O estalo de uma porta se abrindo tirou-me de meus pensamentos, alguém estava vindo para me ver. Virei o rosto afim de ver quem estava me mantendo ali, no entanto, o ser estava coberto por um capuz branco, com roupas de médico também brancas. Seria alguém da Ku Klux Klan ?

Quem é você ? Que lugar é esse ? Espera, você não vai tirar meus órgãos, vai ? Pois saiba que a bebida já acabou com eles. Meus rins ? Já eram. Meus pulmões ? Pretos, igual carvão. Meu coração ? Quebrado. — gritei para ele, mas não obtive resposta. Fiquei irritado com a atitude do sujeito, então comecei a xinga-lo dos piores nomes que lembrava. Logo, perdi o fôlego e parei com os insultos, e assim o homem começou a me fazer perguntas com sua voz toda estranha.

O que você tem de único? Qual sua melhor qualidade e seu pior defeito?
Sério ? Um questionário ? Você podia ter feito isso por um e-mail, não precisava me apagar e me prender num lugar esquisito. — debochei, mostrando-lhe um meio sorriso, entretanto, o homem pareceu não ligar, continuou imóvel como uma pedra. Pelo jeito ele não iria embora até que respondesse sua pergunta. — Certo, o que eu tenho de único, bem, quando eu amo alguém faço isso com toda minha alma. Minha melhor qualidade é a fidelidade, e meu pior defeito é a preguiça.

Por quais motivos acha que veio para cá? O que vai fazer se eu te contar que nunca mais vai poder voltar para casa?
Olhei bem para ele, não parecia estar brincando, tudo o que dizia era sério. Mesmo não vendo seu rosto tinha certeza que estava se divertindo com isso, nunca mais sairia dali. — Talvez este seja meu castigo, estou pagando pelo que fiz a minha amada. Se quer saber, não me importa se irei ou não sair daqui. Não existe um lugar para mim.

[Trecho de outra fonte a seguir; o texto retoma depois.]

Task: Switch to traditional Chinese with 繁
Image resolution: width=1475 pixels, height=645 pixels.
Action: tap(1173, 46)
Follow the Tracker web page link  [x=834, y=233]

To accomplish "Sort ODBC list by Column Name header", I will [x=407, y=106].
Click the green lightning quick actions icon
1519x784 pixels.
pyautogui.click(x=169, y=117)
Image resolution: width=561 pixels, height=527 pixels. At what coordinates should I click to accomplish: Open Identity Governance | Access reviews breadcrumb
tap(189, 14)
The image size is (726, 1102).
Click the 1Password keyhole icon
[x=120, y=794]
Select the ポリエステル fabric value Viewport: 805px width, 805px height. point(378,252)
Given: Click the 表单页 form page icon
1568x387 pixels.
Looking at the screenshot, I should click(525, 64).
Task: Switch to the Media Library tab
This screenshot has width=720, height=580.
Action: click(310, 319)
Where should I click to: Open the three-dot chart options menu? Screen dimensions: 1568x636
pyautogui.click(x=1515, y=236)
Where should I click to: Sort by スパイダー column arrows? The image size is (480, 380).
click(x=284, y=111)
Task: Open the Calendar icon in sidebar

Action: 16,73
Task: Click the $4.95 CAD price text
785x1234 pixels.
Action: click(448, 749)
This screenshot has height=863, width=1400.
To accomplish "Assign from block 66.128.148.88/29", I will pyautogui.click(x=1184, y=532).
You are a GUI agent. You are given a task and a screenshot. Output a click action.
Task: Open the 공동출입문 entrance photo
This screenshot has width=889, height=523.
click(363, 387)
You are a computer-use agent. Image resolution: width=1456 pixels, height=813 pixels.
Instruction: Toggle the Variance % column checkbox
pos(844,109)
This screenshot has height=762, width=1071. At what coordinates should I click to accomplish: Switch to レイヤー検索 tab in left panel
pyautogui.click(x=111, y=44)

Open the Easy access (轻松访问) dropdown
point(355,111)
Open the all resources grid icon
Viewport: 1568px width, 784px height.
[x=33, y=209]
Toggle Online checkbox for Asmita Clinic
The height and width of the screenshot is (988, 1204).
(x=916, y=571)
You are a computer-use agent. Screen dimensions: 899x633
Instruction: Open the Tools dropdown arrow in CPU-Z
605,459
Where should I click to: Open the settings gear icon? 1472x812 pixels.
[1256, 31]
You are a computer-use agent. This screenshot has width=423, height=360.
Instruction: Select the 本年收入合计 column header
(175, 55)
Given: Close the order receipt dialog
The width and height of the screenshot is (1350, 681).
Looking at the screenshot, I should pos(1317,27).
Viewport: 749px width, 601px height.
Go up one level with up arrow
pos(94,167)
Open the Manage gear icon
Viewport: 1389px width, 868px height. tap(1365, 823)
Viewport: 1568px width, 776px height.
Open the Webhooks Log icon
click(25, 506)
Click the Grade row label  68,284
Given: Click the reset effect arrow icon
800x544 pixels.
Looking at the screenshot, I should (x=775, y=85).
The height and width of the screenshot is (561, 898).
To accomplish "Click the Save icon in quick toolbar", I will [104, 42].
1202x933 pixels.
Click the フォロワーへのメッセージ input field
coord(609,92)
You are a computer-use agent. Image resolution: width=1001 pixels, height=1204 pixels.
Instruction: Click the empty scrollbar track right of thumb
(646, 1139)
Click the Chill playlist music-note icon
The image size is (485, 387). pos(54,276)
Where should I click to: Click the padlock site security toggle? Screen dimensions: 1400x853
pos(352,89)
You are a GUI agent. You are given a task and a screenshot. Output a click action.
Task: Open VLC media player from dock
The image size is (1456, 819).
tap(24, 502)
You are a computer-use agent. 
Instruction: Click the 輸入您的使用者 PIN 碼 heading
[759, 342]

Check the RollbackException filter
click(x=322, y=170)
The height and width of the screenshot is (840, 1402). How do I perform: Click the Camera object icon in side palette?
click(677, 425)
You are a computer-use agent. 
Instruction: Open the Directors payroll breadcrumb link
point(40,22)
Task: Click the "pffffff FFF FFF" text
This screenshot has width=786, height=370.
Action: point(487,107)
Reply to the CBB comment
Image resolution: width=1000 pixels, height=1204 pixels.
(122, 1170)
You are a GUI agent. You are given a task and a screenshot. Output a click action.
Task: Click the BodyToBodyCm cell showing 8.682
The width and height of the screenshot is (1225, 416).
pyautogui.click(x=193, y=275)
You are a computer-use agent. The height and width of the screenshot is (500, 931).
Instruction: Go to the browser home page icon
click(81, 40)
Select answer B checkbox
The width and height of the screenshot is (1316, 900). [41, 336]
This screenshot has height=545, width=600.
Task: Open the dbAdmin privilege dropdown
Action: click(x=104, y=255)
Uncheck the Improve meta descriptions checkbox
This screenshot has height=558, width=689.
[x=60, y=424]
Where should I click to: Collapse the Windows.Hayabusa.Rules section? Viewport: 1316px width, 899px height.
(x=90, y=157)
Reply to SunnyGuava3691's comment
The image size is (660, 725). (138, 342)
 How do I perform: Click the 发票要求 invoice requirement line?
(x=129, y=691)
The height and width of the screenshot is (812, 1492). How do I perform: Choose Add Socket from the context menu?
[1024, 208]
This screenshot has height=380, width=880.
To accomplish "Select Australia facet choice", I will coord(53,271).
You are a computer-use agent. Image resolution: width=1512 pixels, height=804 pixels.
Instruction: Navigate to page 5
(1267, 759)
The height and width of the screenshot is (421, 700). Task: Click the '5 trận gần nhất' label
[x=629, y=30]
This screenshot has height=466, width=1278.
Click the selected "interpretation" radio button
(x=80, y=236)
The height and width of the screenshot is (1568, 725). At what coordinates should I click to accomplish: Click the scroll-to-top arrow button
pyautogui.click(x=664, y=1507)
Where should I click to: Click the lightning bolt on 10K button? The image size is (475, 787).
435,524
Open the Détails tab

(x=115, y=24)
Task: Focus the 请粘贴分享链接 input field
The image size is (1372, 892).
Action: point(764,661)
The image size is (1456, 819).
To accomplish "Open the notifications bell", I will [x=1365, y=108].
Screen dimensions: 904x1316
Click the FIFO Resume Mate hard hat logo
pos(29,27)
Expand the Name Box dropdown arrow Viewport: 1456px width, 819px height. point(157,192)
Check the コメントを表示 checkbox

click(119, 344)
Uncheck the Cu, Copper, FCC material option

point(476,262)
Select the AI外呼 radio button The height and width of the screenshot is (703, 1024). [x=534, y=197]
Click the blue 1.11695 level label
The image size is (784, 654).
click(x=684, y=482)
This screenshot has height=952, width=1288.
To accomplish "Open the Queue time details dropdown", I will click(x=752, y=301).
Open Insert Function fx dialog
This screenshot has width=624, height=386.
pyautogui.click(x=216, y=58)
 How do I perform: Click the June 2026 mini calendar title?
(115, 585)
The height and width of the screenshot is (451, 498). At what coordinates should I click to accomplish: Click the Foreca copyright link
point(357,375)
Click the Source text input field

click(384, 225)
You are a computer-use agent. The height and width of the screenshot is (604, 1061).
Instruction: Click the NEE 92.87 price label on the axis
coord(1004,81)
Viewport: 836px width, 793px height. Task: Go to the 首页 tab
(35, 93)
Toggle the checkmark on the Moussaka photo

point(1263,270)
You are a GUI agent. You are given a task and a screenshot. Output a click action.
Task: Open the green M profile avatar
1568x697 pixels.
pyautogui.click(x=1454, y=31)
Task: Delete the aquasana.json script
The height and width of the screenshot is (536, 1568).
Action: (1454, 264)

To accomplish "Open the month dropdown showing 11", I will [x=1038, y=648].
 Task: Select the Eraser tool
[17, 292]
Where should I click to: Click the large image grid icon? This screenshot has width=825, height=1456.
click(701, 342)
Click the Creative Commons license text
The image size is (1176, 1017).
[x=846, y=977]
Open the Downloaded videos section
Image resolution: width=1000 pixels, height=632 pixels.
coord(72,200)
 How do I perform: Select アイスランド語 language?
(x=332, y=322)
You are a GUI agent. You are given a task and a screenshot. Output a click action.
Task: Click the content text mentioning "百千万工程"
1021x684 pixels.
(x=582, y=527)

Qual era a coisa mais importante na sua antiga vida e por que era isso?
Essa é fácil, minha amada era a coisa mais importante em minha vida, antes dela morrer, é claro, pois ela era tudo para mim. — Novamente as lágrimas brotaram em meus olhos, mas dessa vez consegui as conter, então notei algo que tinha passado despercebido por mim naquela pergunta. — Espere, o que você quis dizer com antiga vida ? — Mas ele não respondeu.

Se defina em três palavras.
Estava a ponto de gritar novamente, de xingar ele e berrar o quanto aquilo não fazia sentido; porém, não o fiz. Me acalmei e respondi a pergunta. — Sarcástico, inteligente e fiel.

Qual seu maior medo e o que você faz para combate-lo?
Você não vai acreditar, mas odeio palhaços. Eles me assustam mais do que...mais do que você. Eu simplesmente evito eles, não indo em circos, festas de crianças ou qualquer lugar em que eles possam estar.

O ser não falou mais nada. Se aproximou de mim e largou uma ficha onde devia ter gravado minhas respostas em cima de uma mesa, que ficava ao lado da maca, de onde pegou uma seringa com um líquido cinza; ajeitou suas luvas de plástico e infincou o objeto em mim, dispersando o líquido em minhas veias. O grito em minha garganta foi crescendo, crescendo, crescendo até eu perder a voz. Os meus sentidos começaram a vacilar, a sala estava rodando em minha volta e eu começava a apagar, dois vultos negros me pegaram e me arrastaram, então apaguei de vez.

Quando acordei, percebi que minhas roupas não eram mais as mesmas. Estava agora vestido com uma camisa e calça listrados de preto e branco, como se eu fosse o detento de alguma prisão, além do fato de realmente estar numa cela, contudo, a porta dela estava aberta. O que aconteceria comigo a partir de agora ?



Poder:
Percepção
Percepção é a habilidade precognitiva de interver ataques através de visões instantâneas do presente. Consegue manipular os movimentos para desviar de ataques que já previu anteriormente, tal como perceber se está sendo seguido, ou se alguém está mentindo, por exemplo.